BEGIN Records provided

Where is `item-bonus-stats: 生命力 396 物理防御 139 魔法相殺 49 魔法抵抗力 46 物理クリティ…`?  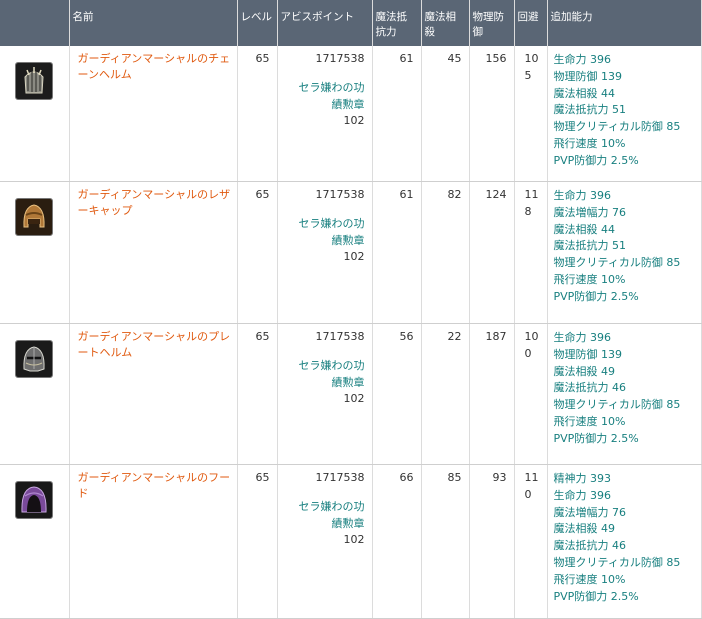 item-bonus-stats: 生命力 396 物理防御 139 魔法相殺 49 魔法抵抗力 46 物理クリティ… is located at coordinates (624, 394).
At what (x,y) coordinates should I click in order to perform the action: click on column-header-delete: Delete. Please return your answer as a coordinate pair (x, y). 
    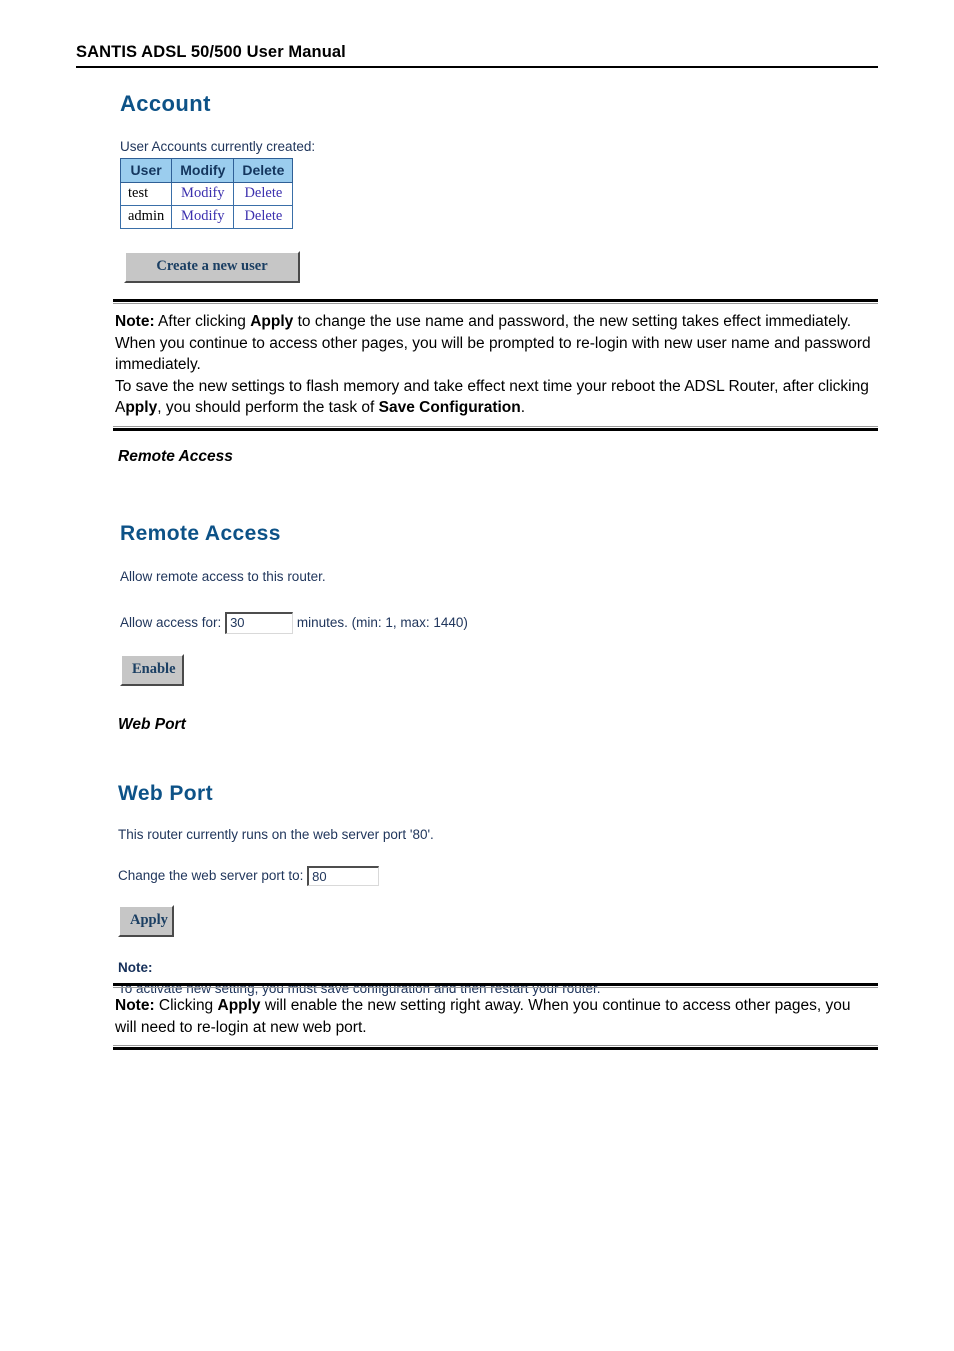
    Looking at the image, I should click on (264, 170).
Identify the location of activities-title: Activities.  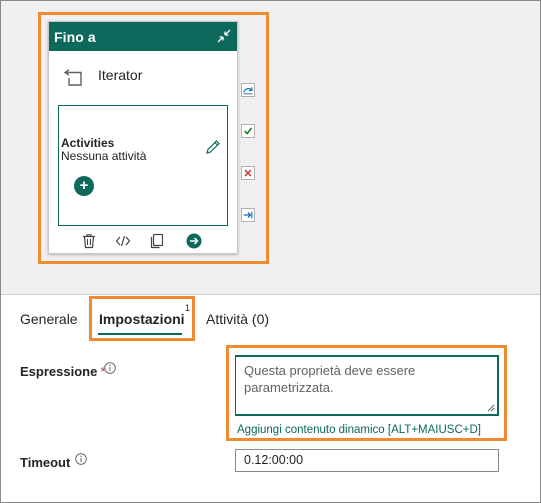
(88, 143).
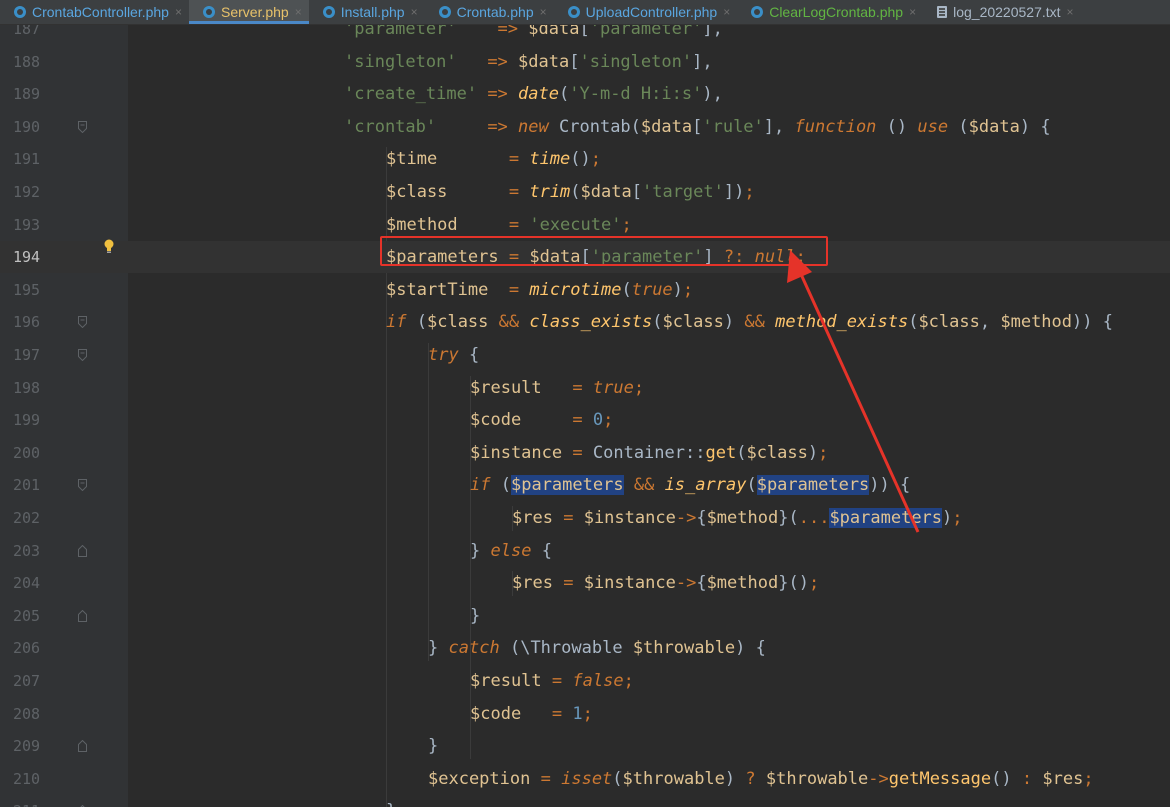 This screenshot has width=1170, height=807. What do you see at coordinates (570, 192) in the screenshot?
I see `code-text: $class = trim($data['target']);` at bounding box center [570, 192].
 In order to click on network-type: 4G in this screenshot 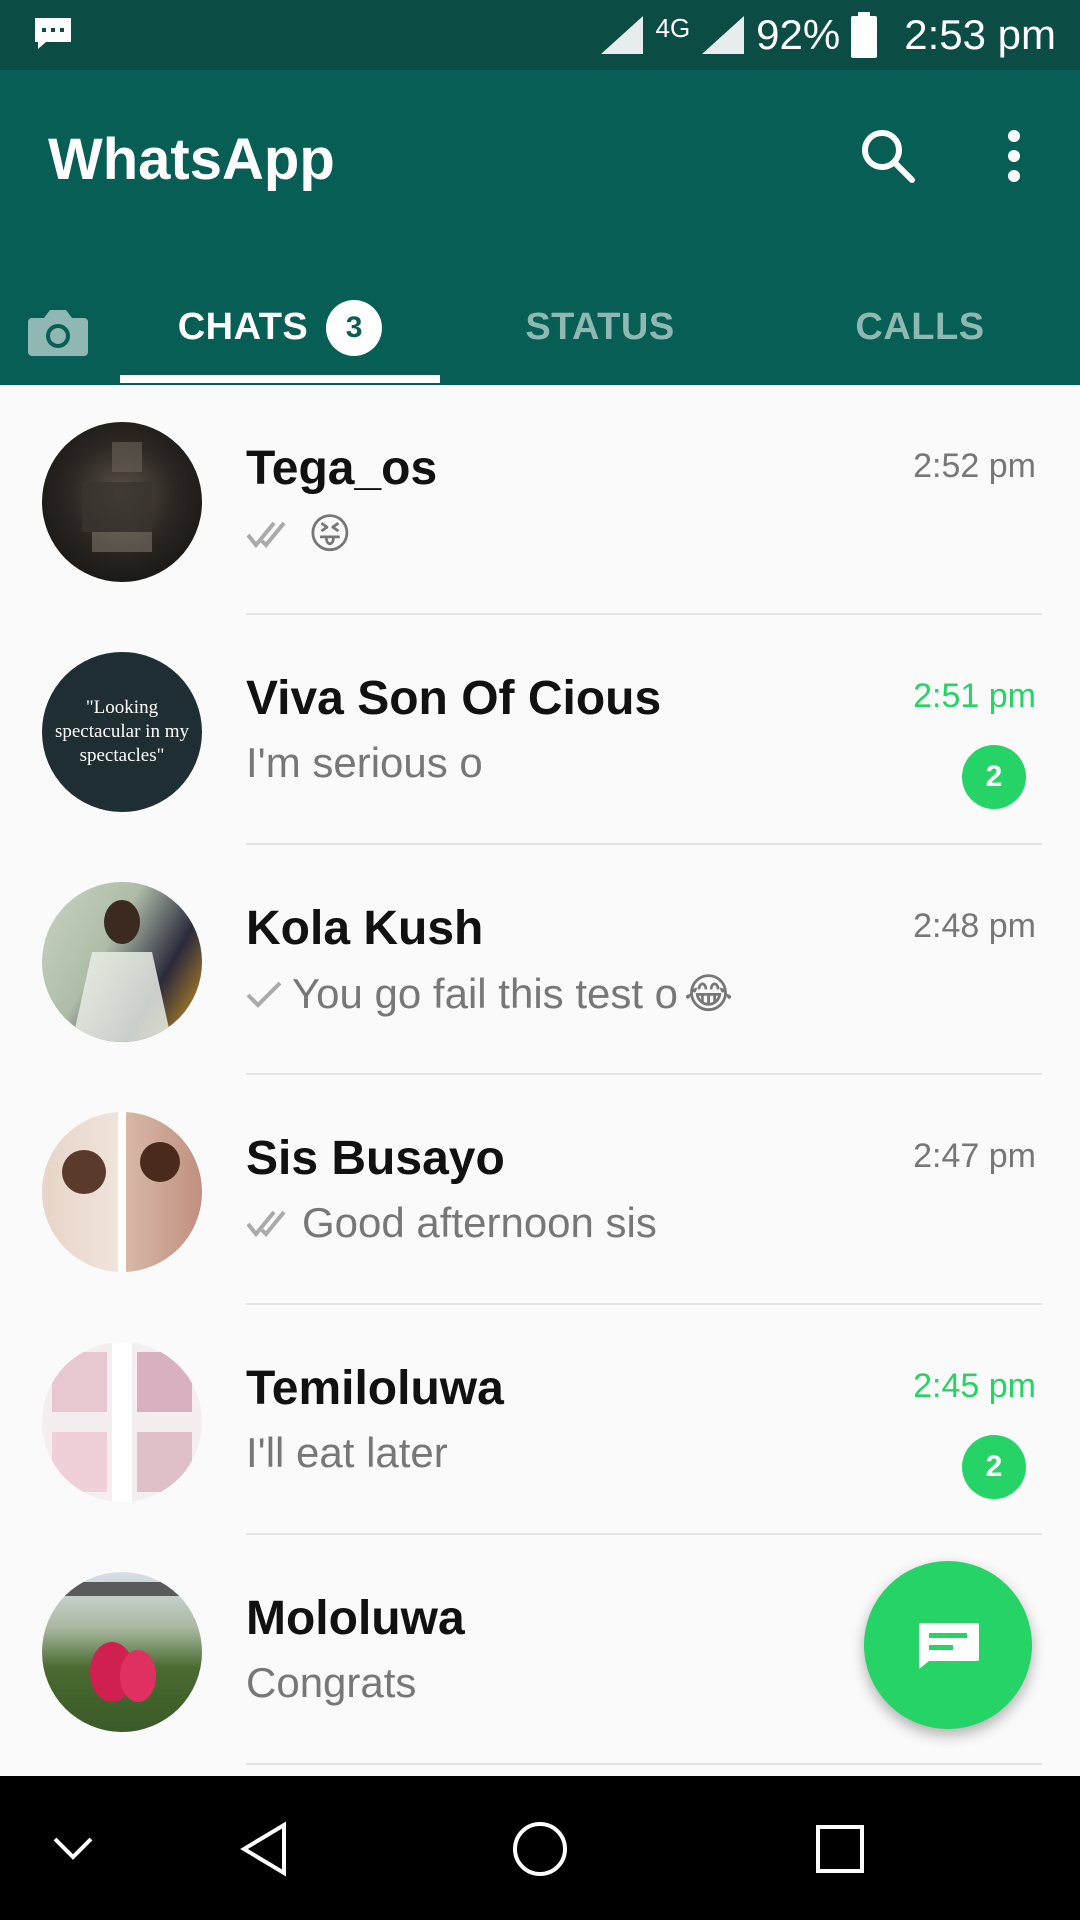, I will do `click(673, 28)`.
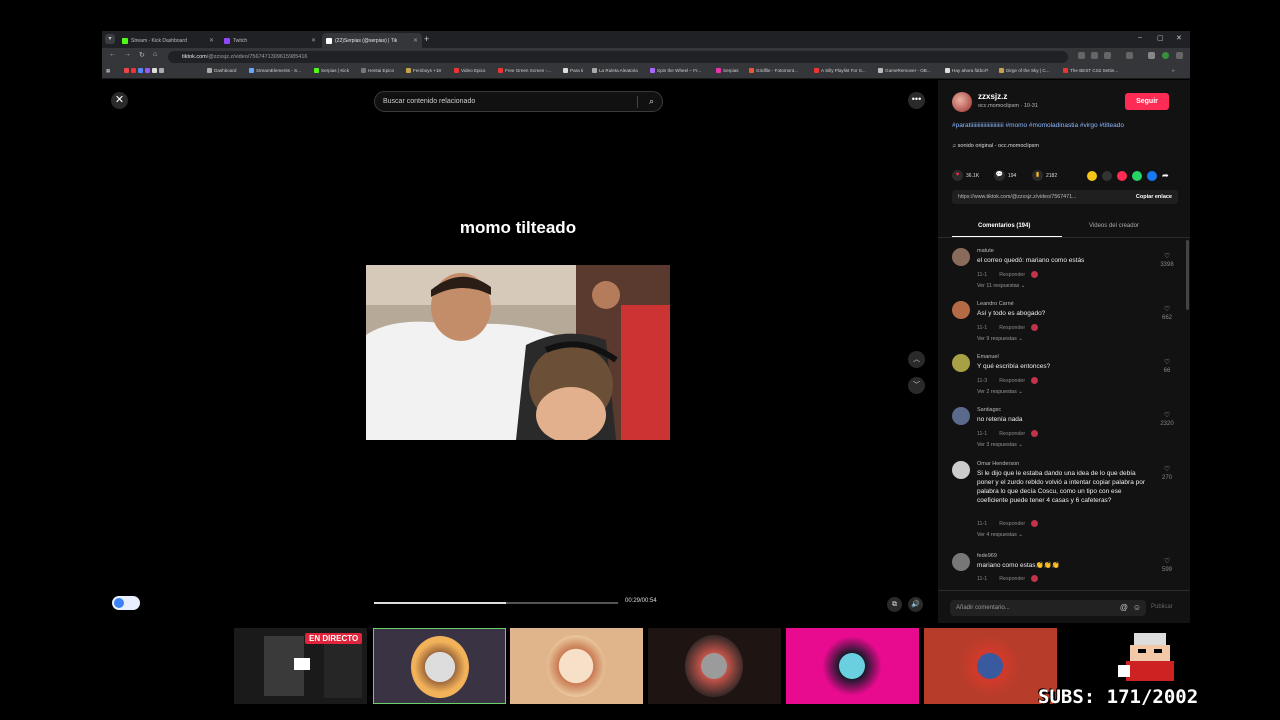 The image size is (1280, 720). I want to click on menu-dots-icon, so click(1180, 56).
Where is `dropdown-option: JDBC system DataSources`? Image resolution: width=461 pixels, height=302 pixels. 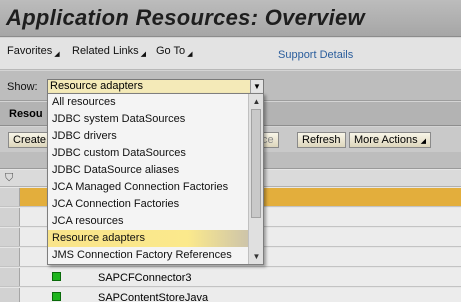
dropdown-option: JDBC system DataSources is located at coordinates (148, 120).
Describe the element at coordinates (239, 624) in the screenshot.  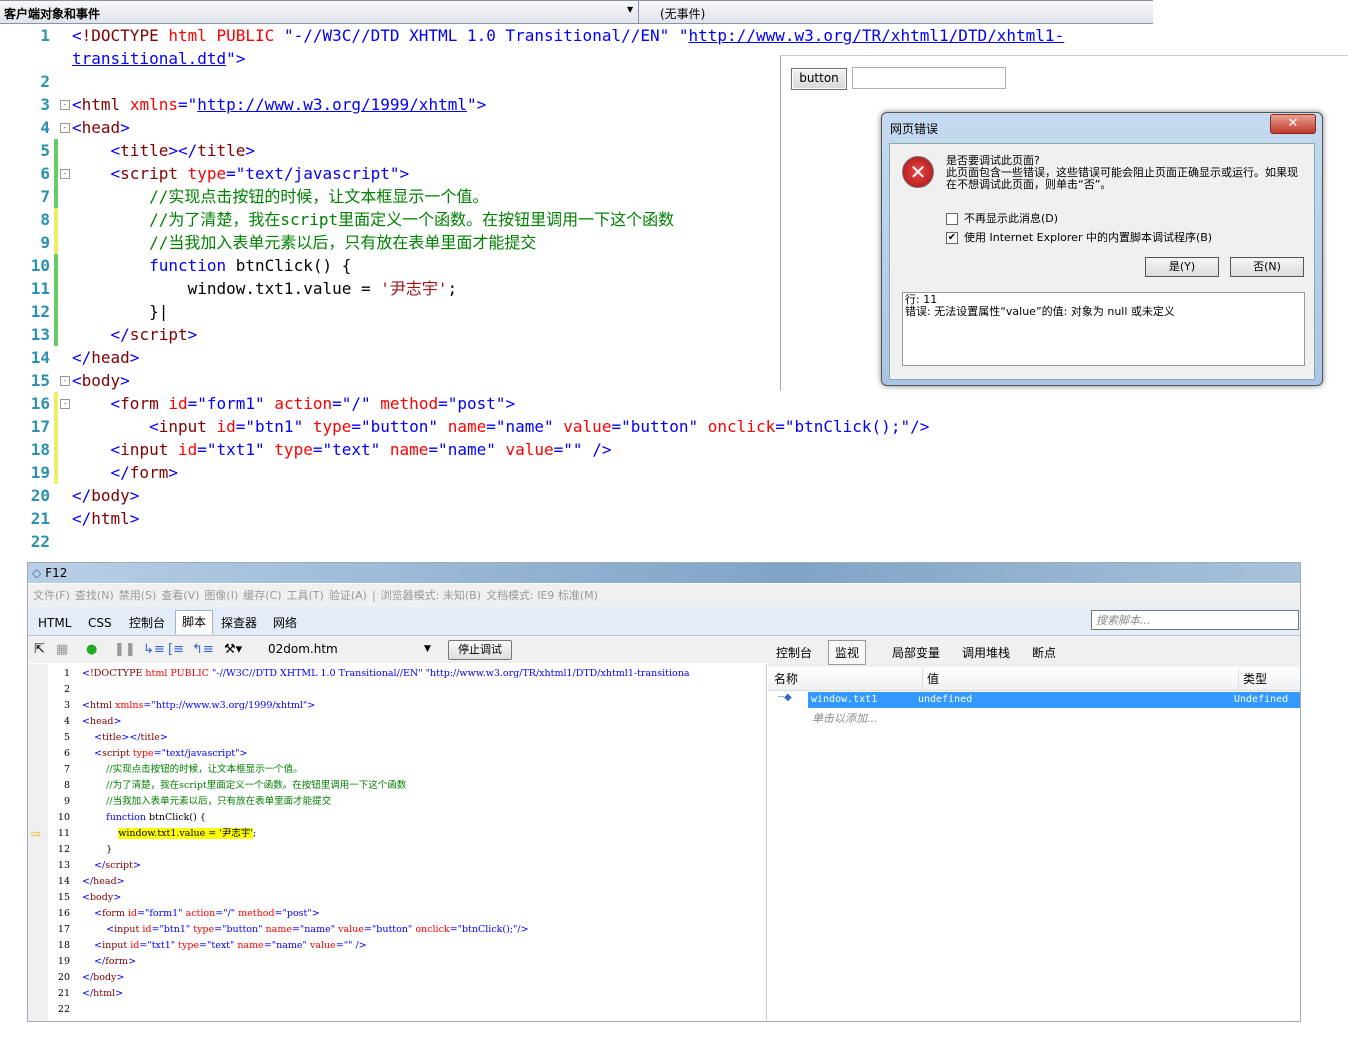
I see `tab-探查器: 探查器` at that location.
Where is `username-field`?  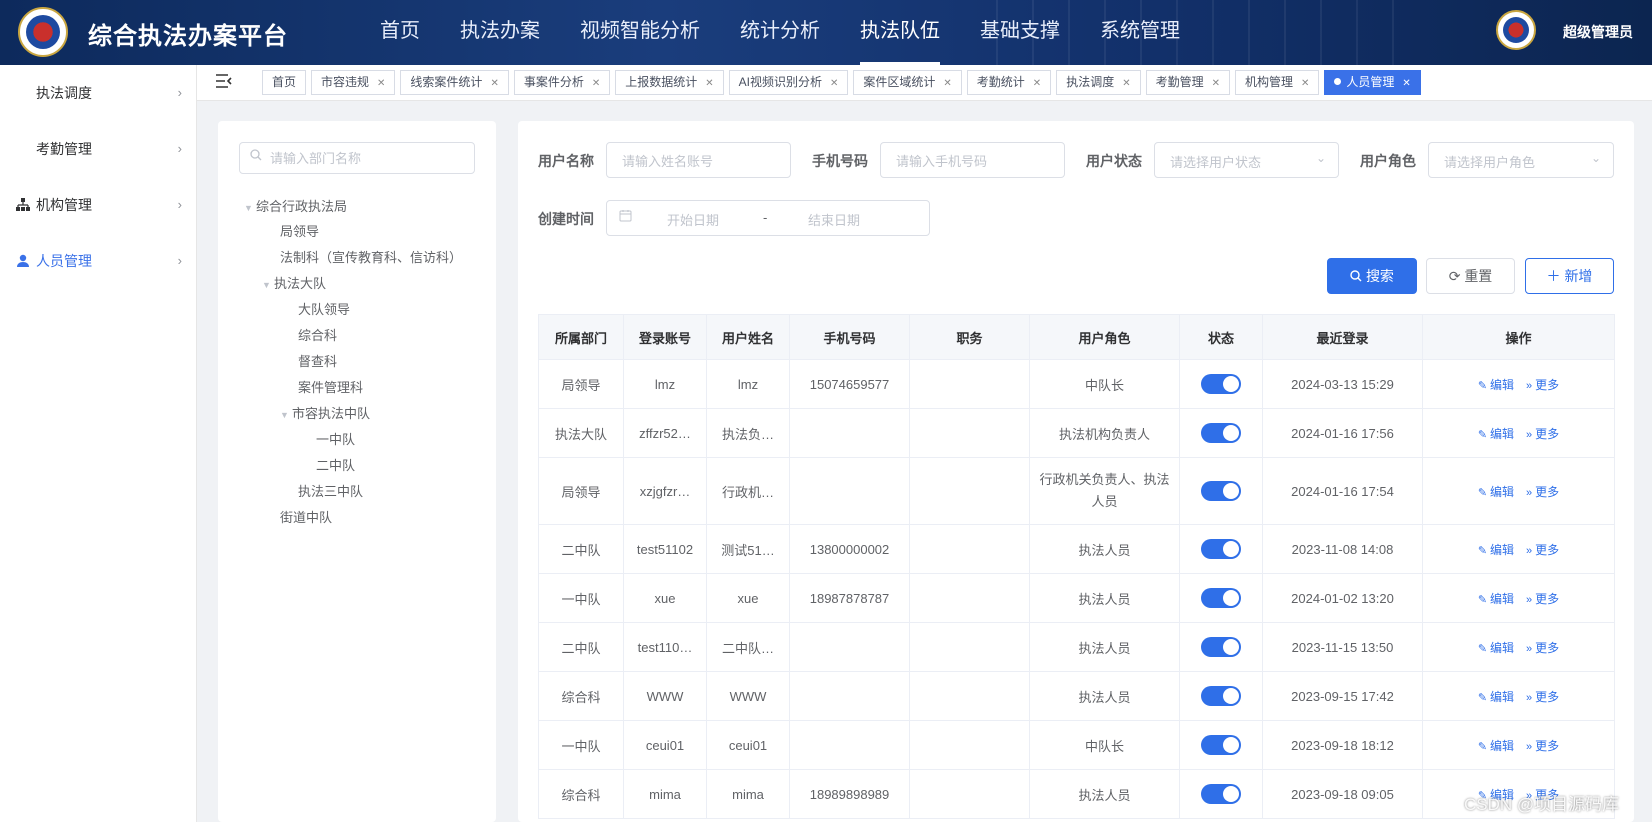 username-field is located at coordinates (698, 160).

END Records provided

*Exercise:*
Collect every line in the rows above that contains the word "should", treating uppercase and lowercase letters as different.

*Your solution:*
At what (x,y) coordinates should I click in order to perform the action: click on column-header-delete: Delete. Please return your answer as a coordinate pair (x, y). 
    Looking at the image, I should click on (264, 170).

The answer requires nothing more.